The Welsh Church Act Fund is a self-sustaining charity which was originally set up by Liberal Prime Minister David Lloyd George but which is administered by local authorities in their respective areas – in this case the Vale of Glamorgan Council .
A council sub-committee is authorised to assess local applications for grants from the fund to qualifying bodies which provide a wide variety of public good works in the following areas:-
- Educational facilities,
- Relief in sickness,
- Relief in need,
- Libraries, museums, art galleries etc,
- Social and recreational facilities in general
- Protection of historic buildings
- Medical and social research,
- Blind persons
- Aged persons
- Places of worship and burial grounds
- Emergencies or disasters
- Other charitable purposes
CAVRA, a registered charity, has received over £105,000 in funding, including substantial UK Government grants including one of £40,000 for a new rescue boat – its third . It has stated that in 2016 it attended 12 incidents and rescued 7 people but – unlike the RNLI and Coastguard – it says it reserves the right not to disclose information about its rescues “under the Data Protection Act 1998.”

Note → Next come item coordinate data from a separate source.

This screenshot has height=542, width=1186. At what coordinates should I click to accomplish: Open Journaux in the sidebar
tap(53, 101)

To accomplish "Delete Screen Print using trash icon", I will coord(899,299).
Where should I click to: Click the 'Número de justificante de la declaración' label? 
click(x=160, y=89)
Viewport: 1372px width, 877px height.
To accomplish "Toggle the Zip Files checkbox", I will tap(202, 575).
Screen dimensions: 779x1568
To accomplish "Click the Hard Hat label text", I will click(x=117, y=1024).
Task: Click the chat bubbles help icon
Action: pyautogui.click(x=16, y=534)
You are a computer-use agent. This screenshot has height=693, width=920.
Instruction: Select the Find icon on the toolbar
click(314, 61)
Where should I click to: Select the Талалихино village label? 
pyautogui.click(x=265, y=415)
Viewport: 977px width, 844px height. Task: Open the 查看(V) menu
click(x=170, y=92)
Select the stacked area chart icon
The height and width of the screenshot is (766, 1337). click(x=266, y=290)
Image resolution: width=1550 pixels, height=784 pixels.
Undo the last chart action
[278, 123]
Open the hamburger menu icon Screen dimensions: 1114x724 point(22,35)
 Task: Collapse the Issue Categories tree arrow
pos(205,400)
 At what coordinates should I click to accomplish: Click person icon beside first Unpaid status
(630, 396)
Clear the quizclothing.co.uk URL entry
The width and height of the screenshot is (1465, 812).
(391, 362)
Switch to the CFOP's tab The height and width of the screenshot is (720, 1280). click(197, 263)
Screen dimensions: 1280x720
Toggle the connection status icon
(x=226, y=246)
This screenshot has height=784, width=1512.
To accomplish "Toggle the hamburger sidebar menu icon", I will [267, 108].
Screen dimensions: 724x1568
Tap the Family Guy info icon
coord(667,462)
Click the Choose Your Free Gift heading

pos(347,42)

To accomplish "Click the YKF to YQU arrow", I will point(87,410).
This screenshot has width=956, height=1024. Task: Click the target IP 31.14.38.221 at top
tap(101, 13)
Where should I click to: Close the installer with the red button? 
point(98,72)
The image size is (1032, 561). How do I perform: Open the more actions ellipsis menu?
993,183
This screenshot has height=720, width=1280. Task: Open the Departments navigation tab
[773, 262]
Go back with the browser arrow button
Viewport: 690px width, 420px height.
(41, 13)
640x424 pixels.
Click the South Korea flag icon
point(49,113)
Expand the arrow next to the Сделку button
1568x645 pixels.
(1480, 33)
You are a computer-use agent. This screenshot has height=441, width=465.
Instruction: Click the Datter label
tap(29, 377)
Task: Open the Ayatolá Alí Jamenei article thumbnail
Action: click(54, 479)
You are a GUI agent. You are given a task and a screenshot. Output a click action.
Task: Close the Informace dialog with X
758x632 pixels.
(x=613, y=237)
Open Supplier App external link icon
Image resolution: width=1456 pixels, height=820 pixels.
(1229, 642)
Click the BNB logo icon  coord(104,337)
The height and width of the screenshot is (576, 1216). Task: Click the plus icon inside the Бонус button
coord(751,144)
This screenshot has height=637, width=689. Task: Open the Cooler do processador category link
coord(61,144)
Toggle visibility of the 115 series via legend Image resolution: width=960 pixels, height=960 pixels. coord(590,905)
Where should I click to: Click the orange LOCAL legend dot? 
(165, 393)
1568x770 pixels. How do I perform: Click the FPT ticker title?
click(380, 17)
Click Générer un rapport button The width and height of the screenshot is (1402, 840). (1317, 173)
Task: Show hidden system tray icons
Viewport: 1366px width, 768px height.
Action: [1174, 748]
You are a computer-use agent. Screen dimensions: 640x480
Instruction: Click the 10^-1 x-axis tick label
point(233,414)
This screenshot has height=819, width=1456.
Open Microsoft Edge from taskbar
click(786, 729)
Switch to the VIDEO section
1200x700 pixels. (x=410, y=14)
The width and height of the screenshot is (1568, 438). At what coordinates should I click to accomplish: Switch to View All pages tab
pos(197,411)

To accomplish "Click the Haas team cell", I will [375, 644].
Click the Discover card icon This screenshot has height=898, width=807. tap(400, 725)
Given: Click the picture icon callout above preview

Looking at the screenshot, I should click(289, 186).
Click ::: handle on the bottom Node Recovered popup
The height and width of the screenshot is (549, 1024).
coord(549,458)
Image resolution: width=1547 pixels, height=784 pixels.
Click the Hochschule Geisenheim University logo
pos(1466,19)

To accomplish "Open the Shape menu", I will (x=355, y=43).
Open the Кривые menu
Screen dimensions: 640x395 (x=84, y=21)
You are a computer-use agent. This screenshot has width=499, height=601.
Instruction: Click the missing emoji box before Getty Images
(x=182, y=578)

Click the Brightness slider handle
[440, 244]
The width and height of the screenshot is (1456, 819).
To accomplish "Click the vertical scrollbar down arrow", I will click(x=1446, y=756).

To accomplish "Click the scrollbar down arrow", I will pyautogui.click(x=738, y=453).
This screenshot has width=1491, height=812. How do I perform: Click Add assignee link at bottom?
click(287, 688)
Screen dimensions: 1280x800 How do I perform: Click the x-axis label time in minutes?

CAVRA had told the Welsh Church Act Fund Estate that it needed £3,500 for the repair of a derelict equipment store which had been “donated” to the charity by Sully Sports and Social Club.
However council officials, who vet Welsh Church Act funding applications, state in an internal report that they have inspected a copy of the licence pertaining to the building and have now raised concerns that “the building will revert to the Sully Sport and Social Club at the end of the term”. They recommend CAVRA gets nothing.
A dedicated Vale of Glamorgan Council committee meets later this month to consider the recommendations in the report and to make the final decisions on the latest round of awards from the Welsh Church Act Estate .
All Saints Church in Penarth – which had applied for a grant of £10,000 towards the cost of developing a car park at the ancient St Peter’s Church at Old Cogan – is being recommended for a grant of £5,000.
All Saints had not submitted building quotations to support its application – which it must to do in order to receive the funding . In future, grants from the Welsh Church Act Fund are to be limited to a ceiling of £5,000.